About this task: Give again, word for word, each line below starting at the one that contains "Versus (38, 2356)" and ending at the one that contains "[Rechercher] (313, 27)".
Data: Begin
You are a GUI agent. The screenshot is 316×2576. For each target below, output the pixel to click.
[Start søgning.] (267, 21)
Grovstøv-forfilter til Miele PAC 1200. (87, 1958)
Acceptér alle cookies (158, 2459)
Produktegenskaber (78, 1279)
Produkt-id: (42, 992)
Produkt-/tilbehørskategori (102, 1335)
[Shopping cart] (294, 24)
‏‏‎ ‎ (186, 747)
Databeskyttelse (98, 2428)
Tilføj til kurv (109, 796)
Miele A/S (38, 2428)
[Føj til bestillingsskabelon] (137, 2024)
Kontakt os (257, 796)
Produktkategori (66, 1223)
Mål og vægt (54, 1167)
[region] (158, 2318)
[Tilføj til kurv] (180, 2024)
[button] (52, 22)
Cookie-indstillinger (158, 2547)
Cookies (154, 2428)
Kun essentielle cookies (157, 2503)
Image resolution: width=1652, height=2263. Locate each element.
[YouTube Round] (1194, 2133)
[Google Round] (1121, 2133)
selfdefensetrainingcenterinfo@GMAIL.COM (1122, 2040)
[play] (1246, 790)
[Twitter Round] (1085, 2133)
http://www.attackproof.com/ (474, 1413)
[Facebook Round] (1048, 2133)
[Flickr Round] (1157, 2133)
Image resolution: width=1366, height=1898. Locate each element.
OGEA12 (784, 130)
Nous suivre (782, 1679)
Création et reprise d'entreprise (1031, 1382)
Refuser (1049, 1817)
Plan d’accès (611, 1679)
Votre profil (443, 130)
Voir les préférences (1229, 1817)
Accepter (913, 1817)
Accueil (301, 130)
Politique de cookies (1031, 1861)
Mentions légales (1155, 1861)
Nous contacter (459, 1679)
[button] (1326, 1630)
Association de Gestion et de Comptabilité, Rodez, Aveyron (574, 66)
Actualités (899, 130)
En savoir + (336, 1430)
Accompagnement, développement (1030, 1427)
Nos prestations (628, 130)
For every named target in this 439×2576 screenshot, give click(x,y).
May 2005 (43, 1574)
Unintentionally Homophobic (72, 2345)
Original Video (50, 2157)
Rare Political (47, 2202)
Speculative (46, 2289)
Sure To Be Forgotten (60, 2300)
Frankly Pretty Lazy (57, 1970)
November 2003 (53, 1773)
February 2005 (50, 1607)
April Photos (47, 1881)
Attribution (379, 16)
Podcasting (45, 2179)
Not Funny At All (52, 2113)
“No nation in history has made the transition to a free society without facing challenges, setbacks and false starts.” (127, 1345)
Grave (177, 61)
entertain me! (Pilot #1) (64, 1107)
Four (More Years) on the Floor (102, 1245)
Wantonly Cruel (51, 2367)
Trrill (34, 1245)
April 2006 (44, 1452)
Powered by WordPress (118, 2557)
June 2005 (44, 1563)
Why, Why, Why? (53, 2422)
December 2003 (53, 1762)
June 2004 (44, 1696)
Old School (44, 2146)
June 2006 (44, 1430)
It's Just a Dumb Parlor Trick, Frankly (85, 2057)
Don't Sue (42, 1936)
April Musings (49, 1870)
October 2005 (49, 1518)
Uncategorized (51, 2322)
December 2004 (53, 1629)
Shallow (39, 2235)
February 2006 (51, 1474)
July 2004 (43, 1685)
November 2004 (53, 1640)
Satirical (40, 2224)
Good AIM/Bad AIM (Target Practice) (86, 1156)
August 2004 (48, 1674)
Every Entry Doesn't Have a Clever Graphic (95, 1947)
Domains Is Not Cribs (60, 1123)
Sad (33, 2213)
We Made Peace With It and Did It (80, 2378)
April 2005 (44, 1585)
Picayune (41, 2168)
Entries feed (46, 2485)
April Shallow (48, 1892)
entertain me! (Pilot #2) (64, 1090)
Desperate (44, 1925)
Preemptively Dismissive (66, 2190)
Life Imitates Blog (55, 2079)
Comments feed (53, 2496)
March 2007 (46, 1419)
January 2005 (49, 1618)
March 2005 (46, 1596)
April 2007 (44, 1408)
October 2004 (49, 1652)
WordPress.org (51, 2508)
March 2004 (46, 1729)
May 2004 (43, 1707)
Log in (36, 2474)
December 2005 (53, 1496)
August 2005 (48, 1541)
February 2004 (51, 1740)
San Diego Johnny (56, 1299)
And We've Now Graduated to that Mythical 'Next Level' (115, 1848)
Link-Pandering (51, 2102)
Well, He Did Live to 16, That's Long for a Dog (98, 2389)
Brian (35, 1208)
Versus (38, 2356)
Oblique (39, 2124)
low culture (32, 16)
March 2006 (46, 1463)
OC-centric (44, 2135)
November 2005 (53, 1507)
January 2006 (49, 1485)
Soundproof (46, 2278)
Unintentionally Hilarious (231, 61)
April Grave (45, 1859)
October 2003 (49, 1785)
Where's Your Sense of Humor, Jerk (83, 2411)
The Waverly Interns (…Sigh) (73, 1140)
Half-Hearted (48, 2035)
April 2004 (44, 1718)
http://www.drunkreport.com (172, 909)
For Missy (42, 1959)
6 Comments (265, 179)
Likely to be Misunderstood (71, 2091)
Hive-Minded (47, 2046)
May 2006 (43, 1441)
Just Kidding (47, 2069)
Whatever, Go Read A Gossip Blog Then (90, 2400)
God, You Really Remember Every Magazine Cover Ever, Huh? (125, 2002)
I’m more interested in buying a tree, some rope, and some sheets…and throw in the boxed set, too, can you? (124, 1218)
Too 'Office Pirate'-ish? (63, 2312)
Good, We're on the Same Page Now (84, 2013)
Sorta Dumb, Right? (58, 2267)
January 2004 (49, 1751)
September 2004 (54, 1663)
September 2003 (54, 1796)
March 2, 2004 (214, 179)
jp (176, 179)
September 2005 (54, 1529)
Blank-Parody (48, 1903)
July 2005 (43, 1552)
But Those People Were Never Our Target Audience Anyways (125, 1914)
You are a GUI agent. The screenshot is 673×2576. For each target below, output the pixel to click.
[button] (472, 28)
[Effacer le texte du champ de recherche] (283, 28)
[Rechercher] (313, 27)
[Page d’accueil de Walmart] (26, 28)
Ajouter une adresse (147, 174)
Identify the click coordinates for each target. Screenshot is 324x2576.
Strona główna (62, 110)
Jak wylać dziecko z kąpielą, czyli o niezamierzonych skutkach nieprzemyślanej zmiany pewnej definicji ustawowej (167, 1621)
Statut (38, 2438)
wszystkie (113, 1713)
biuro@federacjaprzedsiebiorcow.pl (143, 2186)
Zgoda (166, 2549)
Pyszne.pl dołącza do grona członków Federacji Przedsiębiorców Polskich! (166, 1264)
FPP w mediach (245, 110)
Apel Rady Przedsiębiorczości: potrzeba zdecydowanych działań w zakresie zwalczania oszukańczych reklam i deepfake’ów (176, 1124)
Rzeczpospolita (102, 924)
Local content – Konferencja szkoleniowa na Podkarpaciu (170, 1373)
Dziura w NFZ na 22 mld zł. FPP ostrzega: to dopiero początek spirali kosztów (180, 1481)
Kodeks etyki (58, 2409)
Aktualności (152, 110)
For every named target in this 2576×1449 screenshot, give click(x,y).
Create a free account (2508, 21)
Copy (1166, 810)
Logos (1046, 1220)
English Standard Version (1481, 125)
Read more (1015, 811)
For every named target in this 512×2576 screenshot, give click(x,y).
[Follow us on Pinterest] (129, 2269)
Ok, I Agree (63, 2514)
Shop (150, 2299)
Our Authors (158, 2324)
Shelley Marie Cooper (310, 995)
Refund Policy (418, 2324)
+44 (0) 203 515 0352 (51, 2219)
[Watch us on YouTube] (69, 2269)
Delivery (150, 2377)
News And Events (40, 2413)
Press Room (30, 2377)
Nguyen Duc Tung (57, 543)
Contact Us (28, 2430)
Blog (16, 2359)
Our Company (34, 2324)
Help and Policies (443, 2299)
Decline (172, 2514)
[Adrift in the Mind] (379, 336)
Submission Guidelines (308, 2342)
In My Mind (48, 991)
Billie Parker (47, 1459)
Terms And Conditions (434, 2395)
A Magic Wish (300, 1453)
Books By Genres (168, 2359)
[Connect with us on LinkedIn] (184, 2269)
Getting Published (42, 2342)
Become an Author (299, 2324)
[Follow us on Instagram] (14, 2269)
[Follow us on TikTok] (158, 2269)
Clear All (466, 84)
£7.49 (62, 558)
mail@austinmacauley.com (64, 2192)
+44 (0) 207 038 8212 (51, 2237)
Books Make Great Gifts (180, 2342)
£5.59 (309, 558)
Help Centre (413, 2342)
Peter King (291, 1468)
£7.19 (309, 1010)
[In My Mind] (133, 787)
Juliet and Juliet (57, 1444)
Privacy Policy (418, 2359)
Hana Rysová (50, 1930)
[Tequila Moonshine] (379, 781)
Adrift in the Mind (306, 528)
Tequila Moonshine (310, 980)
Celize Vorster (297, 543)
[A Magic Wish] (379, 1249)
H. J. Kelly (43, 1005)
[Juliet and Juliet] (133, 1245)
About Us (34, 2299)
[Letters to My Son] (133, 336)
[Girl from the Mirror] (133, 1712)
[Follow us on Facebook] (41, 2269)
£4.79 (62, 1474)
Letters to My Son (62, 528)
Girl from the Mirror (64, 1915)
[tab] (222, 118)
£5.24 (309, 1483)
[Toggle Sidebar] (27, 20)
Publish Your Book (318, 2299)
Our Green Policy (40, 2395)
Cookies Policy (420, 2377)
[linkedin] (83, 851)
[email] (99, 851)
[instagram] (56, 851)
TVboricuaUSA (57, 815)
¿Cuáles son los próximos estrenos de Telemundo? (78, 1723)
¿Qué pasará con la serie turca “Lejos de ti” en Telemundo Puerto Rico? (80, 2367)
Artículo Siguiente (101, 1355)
Data: End
Response to this exercise:
Versus (38, 2356)
Oblique (39, 2124)
low culture (32, 16)
March 2006 (46, 1463)
OC-centric (44, 2135)
November 2005 (53, 1507)
January 2006 (49, 1485)
Soundproof (46, 2278)
Unintentionally Hilarious (231, 61)
April Grave (45, 1859)
October 2003 (49, 1785)
Where's Your Sense of Humor, Jerk (83, 2411)
The Waverly Interns (…Sigh) (73, 1140)
Half-Hearted (48, 2035)
April 2004 (44, 1718)
http://www.drunkreport.com (172, 909)
For Missy (42, 1959)
6 Comments (265, 179)
Likely to be Misunderstood (71, 2091)
Hive-Minded (47, 2046)
May 2006 (43, 1441)
Just Kidding (47, 2069)
Whatever, Go Read A Gossip Blog Then (90, 2400)
God, You Really Remember Every Magazine Cover Ever, Huh? (125, 2002)
I’m more interested in buying a tree, some rope, and some sheets…and throw in the boxed set, too, can you? (124, 1218)
Too 'Office Pirate'-ish? (63, 2312)
Good, We're on the Same Page Now (84, 2013)
Sorta Dumb, Right? (58, 2267)
January 2004 (49, 1751)
September 2004 (54, 1663)
September 2003 (54, 1796)
March 2, 2004 (214, 179)
jp (176, 179)
September 2005 (54, 1529)
Blank-Parody (48, 1903)
July 2005 (43, 1552)
But Those People Were Never Our Target Audience Anyways (125, 1914)
You are a GUI agent. The screenshot is 673×2576. For each target below, output the pixel to click.
[button] (472, 28)
[Effacer le texte du champ de recherche] (283, 28)
[Rechercher] (313, 27)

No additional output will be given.